ミャンマー西部では去年少数派のイスラム教徒「ロヒンギャ」の武装勢力と政府の治安部隊が衝突し、国連の推計でおよそ70万人が隣のバングラデシュに避難している。昨日、河野外務大臣は訪問先のミャンマーでアウンサンスーチー国家顧問兼外務大臣と会談を行い、ロヒンギャ難民の早期帰還実現に協力する考えを伝えた。

飯田)ロヒンギャが多く住む西部ラカイン州の生活水準向上のため、送電網や道路、学校整備などインフラ支援を拡大するということです。少数イスラム教徒と仏教徒の衝突と言われますが。

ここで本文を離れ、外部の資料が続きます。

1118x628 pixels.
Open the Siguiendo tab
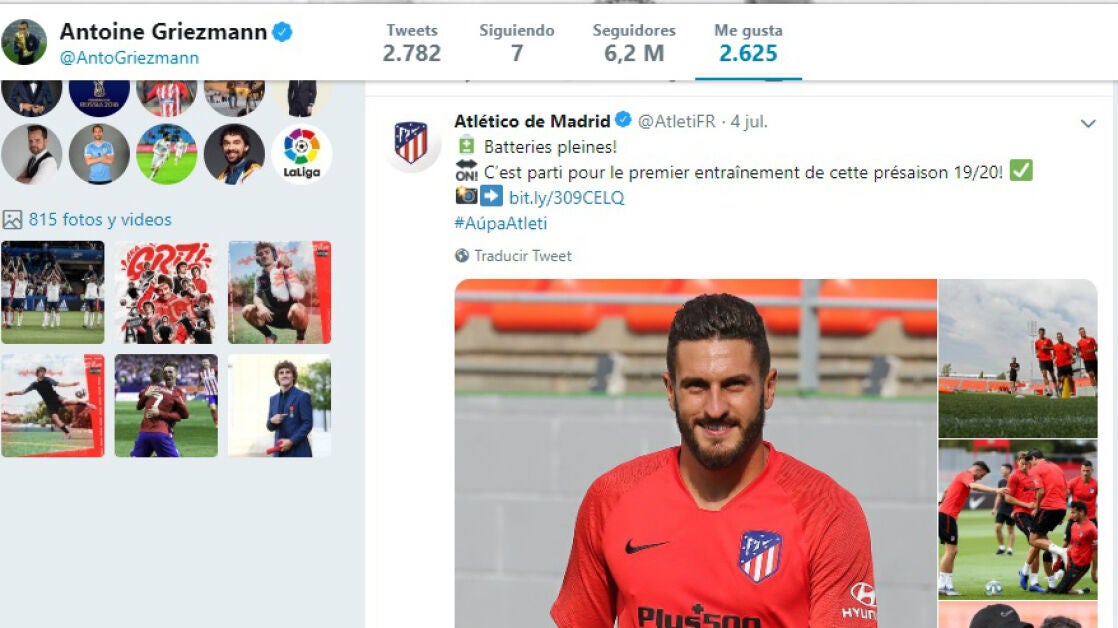[x=517, y=43]
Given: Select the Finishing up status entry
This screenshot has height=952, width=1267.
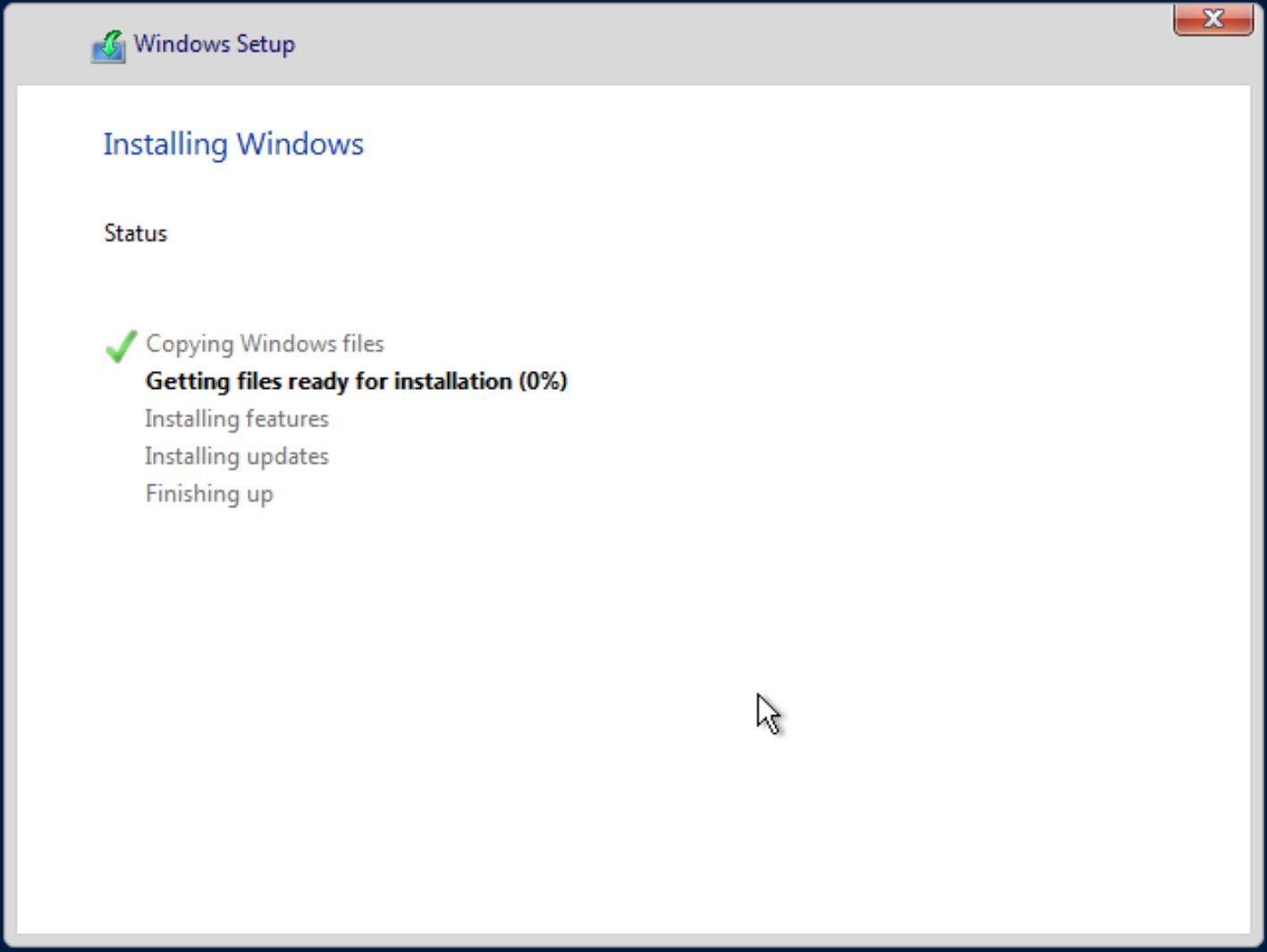Looking at the screenshot, I should 208,493.
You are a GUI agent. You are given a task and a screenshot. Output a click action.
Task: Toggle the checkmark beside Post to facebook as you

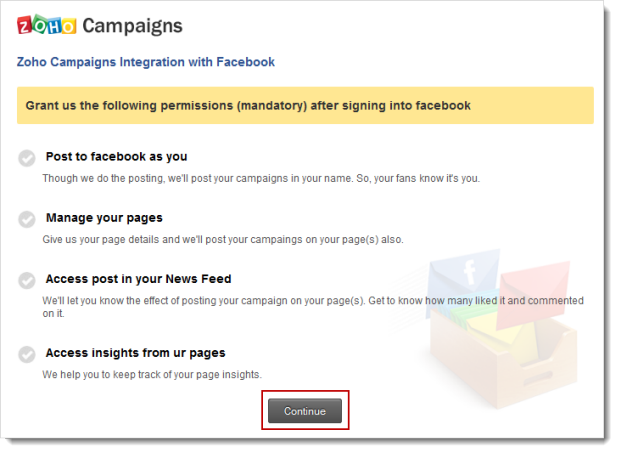(27, 158)
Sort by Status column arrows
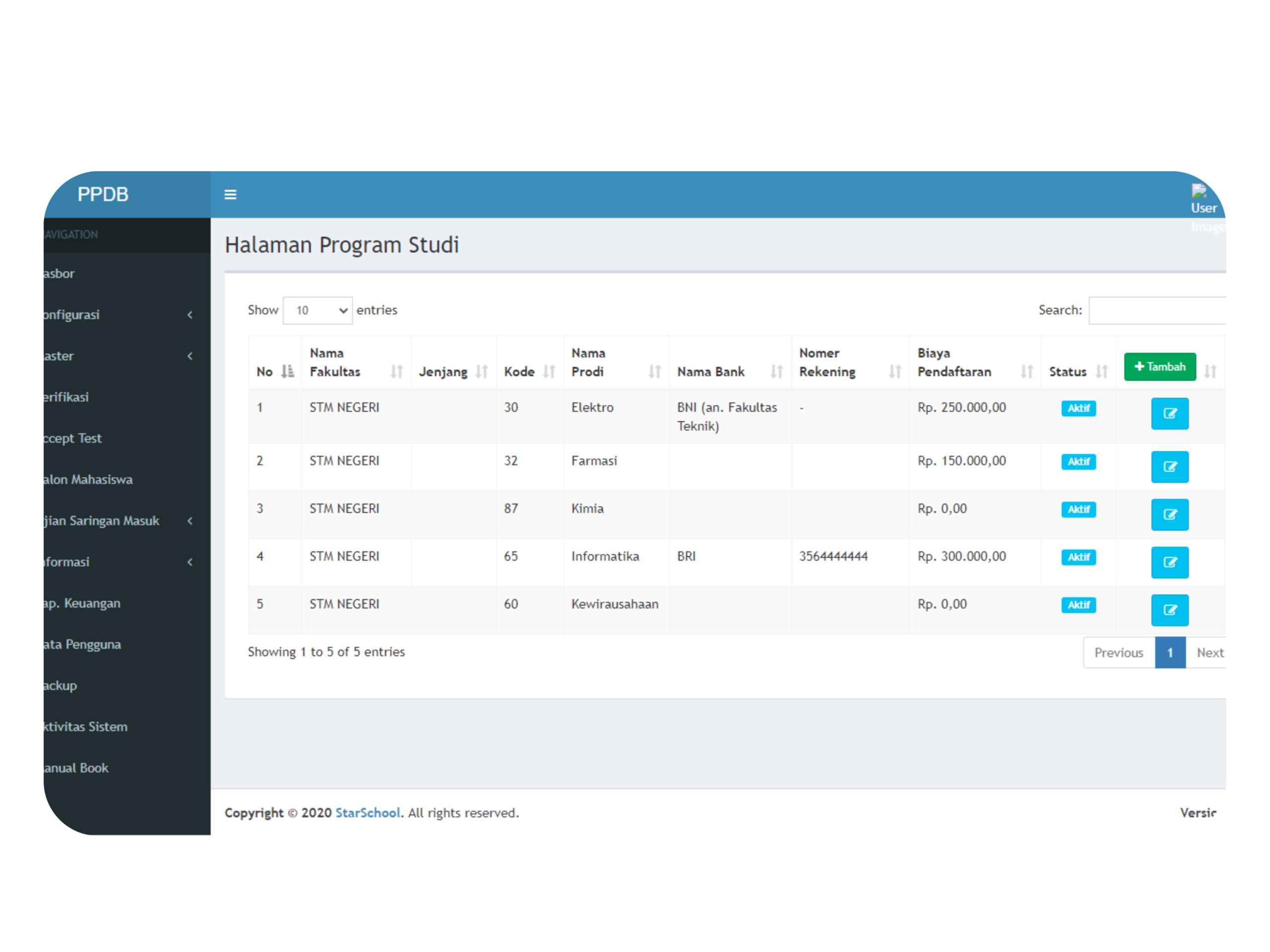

有本)仏教徒とイスラム教徒の衝突というのは、外国のメディアが作り出した構図だとミャンマー政府側は言っているのです。この問題が去年くらいから欧米系のメディアで大きく言われるようになった。それ以前からロヒンギャ問題と言われるものはありましたけれども、そのときに日本のミャンマー大使館で大使自らメディア関係の人にブリーフィングをするということで、私はそれに2回ほど行ったのです。そのときの向こうの説明としては、「衝突はもちろん治安維持部隊との間で起きているのだけれど、そもそもこの「ロヒンギャ」という名称を私たちは認めていません」と。「あの人たちはベンガル人です」と。
ミャンマーの国内には、いろいろな民族がいますよね。少数民族がたくさんいて、それぞれが武装勢力化して内戦もやっていましたよね。いま、内戦はだんだんと収まる方向ですけれども、その民族のなかに入っていないわけです。ベンガル系の人たちが住んでいる地域がラカイン州にはあるのですけれども、そもそも歴史的に言うと、英領時代イギリスがミャンマーを支配するときに、いまのバングラデシュ、ベンガル地方から連れて来た人たちの子孫なのですよね。イギリスが当時のビルマを抑え込んでいく尖兵としてこういう人たちを使ったということで、そもそもしこりがあるのですね。

飯田)分断統治ですね。

有本)いまの世代のなかには、ベンガル系の人でもミャンマー国民として国籍を持って活躍している人もいるわけです。しかし、民族的に特殊な人たちであることは間違いなく、更にミャンマーの国境のところでバングラデシュ側に難民として出ている人がいるのだけれど、その多くの人たちのなかに、バングラデシュ側からいまミャンマー側に来ている人も含まれているのです。そこは流動化しているということを言っているわけですね。でも外国メディアの報道では、完全に「ロヒンギャ」と呼ばれる人たちがミャンマーの国内で弾圧を受けているという、かなり一方的な報道になってしまっているから、「我々のこともわかってください」というお話でしたね。

国籍不明の難民が多く、救うのが難しい

飯田)ロヒンギャの方々で国籍がない人たちもいるとなると、どこの国の保護も受けられなくなってしまうというのがありますね。

有本)完全な難民というか、よくわからなくなってしまっている人たちもかなりいると。この少数民族はたくさんいるのだけれど、政府側と長い間内戦をしていた少数民族側の人たちも「ロヒンギャという民族はいないよ」と言っているくらい非常に難しいのです。
日本政府も「ロヒンギャ」という名前を使わないようにしています。この人たちをどうやって救うかはかなり知恵が必要です。